This is going to hurt. No two ways about it. Super-strength or not, I’m about to get squashed like a pancake. We’re about to find out just how invulnerable I really am. The hard way.
It was pretty epic. One for the record books. I solidified the lava blast with my icy breath, stopped its trajectory here in the Badlands by sheer brute force, and slowed its descent to something short of catastrophic.
But none of that changes the fact that, in the next few seconds, there’s going to be another giant crater in the earth, and one Wonderboy covered in debris at the center. The only thing to fear is fear itself. I’m not afraid. I’m not sure I remember how to be afraid.

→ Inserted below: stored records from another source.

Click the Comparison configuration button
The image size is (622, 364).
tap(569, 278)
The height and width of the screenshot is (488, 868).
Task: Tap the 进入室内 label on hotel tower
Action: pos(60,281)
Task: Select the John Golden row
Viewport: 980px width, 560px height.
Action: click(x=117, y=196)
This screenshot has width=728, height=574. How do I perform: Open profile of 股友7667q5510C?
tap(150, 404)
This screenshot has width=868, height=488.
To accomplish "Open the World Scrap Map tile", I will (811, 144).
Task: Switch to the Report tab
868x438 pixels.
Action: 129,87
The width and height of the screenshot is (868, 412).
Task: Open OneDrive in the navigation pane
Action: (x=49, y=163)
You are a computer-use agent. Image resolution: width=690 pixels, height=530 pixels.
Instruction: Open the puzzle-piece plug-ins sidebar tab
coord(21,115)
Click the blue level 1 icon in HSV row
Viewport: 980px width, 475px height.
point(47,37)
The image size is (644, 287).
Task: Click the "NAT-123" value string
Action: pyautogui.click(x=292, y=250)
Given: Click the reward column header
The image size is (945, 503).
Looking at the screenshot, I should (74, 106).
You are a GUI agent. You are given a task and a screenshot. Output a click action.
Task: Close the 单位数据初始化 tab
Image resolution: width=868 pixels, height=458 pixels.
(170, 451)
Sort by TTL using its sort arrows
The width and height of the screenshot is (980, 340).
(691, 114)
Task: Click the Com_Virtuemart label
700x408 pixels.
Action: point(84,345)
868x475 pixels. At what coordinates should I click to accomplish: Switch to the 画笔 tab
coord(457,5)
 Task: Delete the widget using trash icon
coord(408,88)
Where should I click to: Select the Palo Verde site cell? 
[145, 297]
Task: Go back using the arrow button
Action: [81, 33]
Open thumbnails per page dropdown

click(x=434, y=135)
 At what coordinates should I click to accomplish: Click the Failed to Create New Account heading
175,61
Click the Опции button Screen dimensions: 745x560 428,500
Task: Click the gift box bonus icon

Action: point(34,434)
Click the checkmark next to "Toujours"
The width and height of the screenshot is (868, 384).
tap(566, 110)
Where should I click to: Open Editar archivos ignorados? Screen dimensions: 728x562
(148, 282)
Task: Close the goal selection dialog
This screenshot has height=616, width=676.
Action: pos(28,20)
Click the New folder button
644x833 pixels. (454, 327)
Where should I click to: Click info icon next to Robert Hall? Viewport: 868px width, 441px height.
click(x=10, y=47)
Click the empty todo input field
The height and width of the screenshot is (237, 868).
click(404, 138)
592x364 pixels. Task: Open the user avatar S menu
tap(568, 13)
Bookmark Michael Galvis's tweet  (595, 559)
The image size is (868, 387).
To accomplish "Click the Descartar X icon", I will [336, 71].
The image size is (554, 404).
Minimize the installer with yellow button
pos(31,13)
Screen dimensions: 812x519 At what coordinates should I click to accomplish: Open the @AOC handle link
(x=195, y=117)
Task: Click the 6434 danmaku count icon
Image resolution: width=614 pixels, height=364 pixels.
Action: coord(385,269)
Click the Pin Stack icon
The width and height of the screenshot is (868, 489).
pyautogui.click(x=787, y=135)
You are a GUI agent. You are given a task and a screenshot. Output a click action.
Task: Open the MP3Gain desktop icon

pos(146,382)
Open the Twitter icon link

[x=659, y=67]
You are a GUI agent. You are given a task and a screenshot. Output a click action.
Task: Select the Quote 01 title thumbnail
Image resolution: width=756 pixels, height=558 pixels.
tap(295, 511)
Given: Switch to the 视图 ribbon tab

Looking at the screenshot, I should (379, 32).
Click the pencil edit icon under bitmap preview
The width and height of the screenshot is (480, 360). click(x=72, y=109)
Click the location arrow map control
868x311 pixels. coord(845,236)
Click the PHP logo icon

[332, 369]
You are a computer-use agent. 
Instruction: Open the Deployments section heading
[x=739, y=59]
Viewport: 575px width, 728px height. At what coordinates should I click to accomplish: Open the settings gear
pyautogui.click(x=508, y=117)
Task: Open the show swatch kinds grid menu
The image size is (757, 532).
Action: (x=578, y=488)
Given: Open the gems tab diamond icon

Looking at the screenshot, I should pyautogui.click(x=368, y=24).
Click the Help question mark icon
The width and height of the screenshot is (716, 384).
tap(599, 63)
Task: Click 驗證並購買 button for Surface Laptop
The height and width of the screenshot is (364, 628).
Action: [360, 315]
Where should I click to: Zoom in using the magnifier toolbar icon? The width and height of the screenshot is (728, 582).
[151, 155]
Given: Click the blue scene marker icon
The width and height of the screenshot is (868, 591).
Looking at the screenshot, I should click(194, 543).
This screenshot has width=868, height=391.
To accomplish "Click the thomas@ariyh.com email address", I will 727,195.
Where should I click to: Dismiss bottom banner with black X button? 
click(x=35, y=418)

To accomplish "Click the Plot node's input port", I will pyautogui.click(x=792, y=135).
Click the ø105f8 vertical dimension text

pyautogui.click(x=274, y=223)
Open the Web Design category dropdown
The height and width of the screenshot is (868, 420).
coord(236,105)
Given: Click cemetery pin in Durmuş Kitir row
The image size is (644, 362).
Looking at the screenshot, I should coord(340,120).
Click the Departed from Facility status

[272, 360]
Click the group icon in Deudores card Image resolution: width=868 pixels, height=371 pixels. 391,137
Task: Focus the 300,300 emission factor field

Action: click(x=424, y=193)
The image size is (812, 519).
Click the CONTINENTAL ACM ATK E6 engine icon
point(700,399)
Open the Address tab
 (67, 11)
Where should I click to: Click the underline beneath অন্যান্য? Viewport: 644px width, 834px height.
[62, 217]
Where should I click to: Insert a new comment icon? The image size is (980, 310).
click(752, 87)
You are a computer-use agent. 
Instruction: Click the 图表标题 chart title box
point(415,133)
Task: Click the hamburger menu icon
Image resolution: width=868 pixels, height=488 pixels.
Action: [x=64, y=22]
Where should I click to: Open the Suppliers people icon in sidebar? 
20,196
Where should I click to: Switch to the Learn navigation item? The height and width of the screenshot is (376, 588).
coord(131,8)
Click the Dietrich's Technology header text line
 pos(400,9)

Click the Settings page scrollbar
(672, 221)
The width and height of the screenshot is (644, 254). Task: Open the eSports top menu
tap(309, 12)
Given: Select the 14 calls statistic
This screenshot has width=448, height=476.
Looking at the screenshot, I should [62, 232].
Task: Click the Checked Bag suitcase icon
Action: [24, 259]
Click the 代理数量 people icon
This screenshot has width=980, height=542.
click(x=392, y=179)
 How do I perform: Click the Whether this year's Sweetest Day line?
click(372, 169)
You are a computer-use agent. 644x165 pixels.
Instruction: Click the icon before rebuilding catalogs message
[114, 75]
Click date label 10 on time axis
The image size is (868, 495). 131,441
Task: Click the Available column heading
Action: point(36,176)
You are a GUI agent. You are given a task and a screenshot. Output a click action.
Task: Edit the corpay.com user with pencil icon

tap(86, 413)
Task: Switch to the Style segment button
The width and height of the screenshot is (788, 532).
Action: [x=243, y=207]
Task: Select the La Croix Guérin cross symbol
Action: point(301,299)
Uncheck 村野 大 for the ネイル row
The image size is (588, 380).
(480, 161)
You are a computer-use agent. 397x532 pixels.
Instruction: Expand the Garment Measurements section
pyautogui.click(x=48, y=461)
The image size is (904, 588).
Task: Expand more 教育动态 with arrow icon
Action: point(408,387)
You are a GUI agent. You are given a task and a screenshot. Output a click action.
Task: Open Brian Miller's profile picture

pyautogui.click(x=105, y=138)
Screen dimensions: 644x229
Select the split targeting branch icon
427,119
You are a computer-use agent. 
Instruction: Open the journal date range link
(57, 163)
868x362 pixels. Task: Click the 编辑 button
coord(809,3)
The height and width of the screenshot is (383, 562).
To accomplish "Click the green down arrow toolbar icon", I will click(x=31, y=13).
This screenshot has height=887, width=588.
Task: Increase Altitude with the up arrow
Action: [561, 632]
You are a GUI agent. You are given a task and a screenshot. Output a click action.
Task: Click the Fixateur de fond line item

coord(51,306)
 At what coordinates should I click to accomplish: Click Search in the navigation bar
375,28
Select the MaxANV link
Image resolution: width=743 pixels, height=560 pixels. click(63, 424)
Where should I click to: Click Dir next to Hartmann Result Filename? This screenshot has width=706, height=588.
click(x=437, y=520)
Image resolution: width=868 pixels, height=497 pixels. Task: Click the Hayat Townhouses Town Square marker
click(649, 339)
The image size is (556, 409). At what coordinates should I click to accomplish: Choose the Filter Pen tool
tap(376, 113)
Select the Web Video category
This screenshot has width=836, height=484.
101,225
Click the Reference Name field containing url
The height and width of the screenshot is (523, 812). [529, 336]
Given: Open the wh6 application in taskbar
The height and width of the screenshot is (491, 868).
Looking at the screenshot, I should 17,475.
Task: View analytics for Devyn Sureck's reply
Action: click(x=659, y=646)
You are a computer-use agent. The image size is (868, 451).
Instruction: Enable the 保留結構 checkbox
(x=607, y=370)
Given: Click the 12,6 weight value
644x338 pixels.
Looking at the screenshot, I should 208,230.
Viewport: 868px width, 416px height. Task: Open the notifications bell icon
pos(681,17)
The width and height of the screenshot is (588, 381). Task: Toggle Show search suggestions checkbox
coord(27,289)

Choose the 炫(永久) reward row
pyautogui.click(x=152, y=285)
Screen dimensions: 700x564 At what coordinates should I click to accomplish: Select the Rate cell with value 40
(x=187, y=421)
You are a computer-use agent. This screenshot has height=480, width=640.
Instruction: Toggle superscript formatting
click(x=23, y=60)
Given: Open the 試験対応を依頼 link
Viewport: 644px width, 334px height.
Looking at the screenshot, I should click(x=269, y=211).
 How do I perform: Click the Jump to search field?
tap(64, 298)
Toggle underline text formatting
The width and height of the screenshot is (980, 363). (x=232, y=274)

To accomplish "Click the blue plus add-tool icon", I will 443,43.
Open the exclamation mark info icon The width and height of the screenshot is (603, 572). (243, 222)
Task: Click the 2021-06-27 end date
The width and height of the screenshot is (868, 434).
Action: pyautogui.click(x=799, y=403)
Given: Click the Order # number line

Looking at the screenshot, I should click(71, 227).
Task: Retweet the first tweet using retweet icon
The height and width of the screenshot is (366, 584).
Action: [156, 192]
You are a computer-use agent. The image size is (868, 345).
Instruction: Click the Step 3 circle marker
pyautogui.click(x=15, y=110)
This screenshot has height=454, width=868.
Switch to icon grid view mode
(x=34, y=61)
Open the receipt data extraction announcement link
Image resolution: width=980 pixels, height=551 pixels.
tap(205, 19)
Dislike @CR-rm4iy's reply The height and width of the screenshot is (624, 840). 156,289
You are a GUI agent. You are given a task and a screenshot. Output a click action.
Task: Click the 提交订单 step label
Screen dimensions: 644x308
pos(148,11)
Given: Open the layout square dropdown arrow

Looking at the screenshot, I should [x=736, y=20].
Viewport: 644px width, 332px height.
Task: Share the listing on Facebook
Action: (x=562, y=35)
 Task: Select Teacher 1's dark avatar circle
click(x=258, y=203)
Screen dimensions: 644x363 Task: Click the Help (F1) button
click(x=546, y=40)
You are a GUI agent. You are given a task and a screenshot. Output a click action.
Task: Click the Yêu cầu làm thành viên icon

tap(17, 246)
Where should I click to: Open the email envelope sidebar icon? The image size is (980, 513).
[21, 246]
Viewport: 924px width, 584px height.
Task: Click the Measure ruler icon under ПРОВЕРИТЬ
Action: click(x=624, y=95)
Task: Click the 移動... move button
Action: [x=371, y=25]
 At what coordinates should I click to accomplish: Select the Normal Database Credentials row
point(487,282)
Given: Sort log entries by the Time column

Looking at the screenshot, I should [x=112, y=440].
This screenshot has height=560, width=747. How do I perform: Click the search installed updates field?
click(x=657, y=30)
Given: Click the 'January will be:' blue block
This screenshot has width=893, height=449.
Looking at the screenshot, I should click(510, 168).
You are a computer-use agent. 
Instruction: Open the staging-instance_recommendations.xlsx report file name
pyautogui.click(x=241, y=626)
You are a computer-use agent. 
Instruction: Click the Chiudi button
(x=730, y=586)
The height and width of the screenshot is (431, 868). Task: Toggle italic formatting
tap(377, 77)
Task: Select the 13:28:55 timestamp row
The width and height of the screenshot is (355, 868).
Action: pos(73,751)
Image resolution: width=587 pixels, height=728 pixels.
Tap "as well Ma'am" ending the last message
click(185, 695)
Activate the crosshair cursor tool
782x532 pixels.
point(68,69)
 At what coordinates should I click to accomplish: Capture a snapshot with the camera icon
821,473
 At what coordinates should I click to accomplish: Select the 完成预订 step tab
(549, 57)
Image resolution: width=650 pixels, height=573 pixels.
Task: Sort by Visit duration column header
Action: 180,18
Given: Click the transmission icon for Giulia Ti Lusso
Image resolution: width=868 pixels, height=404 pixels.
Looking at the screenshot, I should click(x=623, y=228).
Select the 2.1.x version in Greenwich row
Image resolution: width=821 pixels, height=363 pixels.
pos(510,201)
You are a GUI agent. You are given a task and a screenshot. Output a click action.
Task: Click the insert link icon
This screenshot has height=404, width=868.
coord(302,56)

They say that your life passes before your eyes at times like this, but I’m not seeing anything all that coherent. My internal narrator is not Morgan Freeman waxing eloquent about sacrifice and heroism. It’s Roddy Piper screaming that he won’t be denied, vein pulsing in the forehead and spittle hitting the camera.
I scream out loud now, loud enough that I think I feel something burst in my throat. It doesn’t help. My legs are buried to the calves in the rock below.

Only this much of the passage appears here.